With the bar charts, we can visually see what the summary statistics told us before, in that Engineering's frequency stops just below 30 majors, making it the category with the most majors.

However, it goes beyond the summary statistics by showing us the frequencies of the other four categories. We can see that Engineering outstrips the other four in frequencies by nearly double. After Engineering, the rest fall within a similar ballpark to each other.


#### Attribute 3: Total

In [60]:
#bringing back summary statistics for 'Total' column
stem['Total'].describe()

count        76.000000
mean      25515.289474
std       43998.008553
min         609.000000
25%        3782.000000
50%       11047.500000
75%       27509.250000
max      280709.000000
Name: Total, dtype: float64

There are 76 counts of values in this column. Further, we see the major with the lowest amount of graduates has just 609 graduates. The highest amount of graduates within a certain major comes in at 280,709 graduates. This is a large  spreaded range of data. 
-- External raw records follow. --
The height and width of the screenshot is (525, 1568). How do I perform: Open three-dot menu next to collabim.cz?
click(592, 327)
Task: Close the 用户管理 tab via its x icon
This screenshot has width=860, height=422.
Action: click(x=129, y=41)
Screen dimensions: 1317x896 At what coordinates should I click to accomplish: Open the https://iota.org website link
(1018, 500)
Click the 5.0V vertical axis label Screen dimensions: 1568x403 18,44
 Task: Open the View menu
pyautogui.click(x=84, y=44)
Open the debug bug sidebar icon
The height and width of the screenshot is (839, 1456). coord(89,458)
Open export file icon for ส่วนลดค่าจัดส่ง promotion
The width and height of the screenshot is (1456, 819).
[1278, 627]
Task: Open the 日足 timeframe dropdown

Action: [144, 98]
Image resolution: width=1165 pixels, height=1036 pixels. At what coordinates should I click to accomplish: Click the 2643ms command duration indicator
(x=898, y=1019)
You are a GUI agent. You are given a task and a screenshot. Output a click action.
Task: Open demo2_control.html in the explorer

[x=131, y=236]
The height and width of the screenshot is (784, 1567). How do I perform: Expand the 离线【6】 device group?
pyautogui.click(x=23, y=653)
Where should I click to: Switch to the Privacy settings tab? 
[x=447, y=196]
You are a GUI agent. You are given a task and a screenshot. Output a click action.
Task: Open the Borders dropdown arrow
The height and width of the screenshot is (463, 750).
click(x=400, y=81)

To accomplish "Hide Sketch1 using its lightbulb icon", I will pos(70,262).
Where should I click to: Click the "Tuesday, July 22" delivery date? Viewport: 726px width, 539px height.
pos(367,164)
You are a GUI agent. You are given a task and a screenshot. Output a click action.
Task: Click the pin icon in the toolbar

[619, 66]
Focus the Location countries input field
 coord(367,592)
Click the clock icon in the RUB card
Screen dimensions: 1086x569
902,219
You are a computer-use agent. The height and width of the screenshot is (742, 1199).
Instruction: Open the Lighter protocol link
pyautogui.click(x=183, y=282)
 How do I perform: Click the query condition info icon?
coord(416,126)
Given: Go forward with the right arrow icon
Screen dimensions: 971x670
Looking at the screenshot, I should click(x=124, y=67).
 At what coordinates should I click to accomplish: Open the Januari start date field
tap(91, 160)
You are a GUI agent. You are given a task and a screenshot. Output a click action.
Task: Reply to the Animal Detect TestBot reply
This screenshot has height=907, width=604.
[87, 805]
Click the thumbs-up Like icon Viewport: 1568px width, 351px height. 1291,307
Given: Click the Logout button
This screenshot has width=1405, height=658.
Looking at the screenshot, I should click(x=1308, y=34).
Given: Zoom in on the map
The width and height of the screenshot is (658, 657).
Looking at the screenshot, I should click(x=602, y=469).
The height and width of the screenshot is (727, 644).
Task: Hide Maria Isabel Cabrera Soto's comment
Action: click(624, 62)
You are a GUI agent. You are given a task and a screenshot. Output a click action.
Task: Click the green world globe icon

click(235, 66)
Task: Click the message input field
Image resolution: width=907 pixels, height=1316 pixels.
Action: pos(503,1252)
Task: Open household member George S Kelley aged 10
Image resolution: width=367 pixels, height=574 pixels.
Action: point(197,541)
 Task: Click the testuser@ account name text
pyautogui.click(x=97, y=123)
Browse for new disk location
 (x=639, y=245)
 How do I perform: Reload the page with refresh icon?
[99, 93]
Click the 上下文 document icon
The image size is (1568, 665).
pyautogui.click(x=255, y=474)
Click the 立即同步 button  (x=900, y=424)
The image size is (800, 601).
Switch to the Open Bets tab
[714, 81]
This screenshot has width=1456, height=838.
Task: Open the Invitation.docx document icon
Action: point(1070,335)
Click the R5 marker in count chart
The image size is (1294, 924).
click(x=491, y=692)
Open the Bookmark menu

Interestingly, with the mean available to us, we can also determine the amount of graduates studied. The mean is the sum of all the items divided by the number of items.
Therefore: 

Mean = (sum of all items/number of items)

25,515 = x / 76

x = Approx. 1.93 million 

Nearly 1.93 million stem graduates were recorded for this dataset (assuming each of these graduates only did that one major and did not do a double major in another stem field).

Now I'll plot this attribute into a histogram and a boxplot:

In [61]:
#create a new space for the graph
fig=plt.figure(4)
# assign the first subplot in the figure
plt.subplot(121)
#plot a histogram of 'Total' values in the first suplot 
plt.hist(stem['Total'])
# assign the second subplot in the figure
plt.subplot(122)
#plot a boxplot of 'Total' values in the second suplot 
plt.boxplot(stem['Total'])

<IPython.core.display.Javascript object>

{'whiskers': [<matplotlib.lines.Line2D at 0x1194a52e0>,
  <matplotlib.lines.Line2D at 0x11acd2550>],
 'caps': [<matplotlib.lines.Line2D at 0x1193521c0>,
  <matplotlib.lines.Line2D at 0x119352790>],
 'boxes': [<matplotlib.lines.Line2D at 0x1194a51c0>],
 'medians': [<matplotlib.lines.Line2D at 0x11acc2be0>],
 'fliers': [<matplotlib.lines.Line2D at 0x11ad0deb0>],
 'means': []}

From both graphs, we can see the data is skewed to the right. Most values of 'Total' are less than 50,000, as can be seen from the tall portion of the histogram. The strength of the boxplot is that the spread and outliers can be seen clearly. At least 75% of the data is kept within the 50,000 value. After that, we have a few outliers between the 50,000 and 100,000 mark. Finally, we have 3 significant outliers after the 100,000 mark. Therefore, most majors have a total of 50,000 graduates or less. A few majors have between 50,000 and 100,000 graduates. Only 3 majors have more than 100,000 graduates. 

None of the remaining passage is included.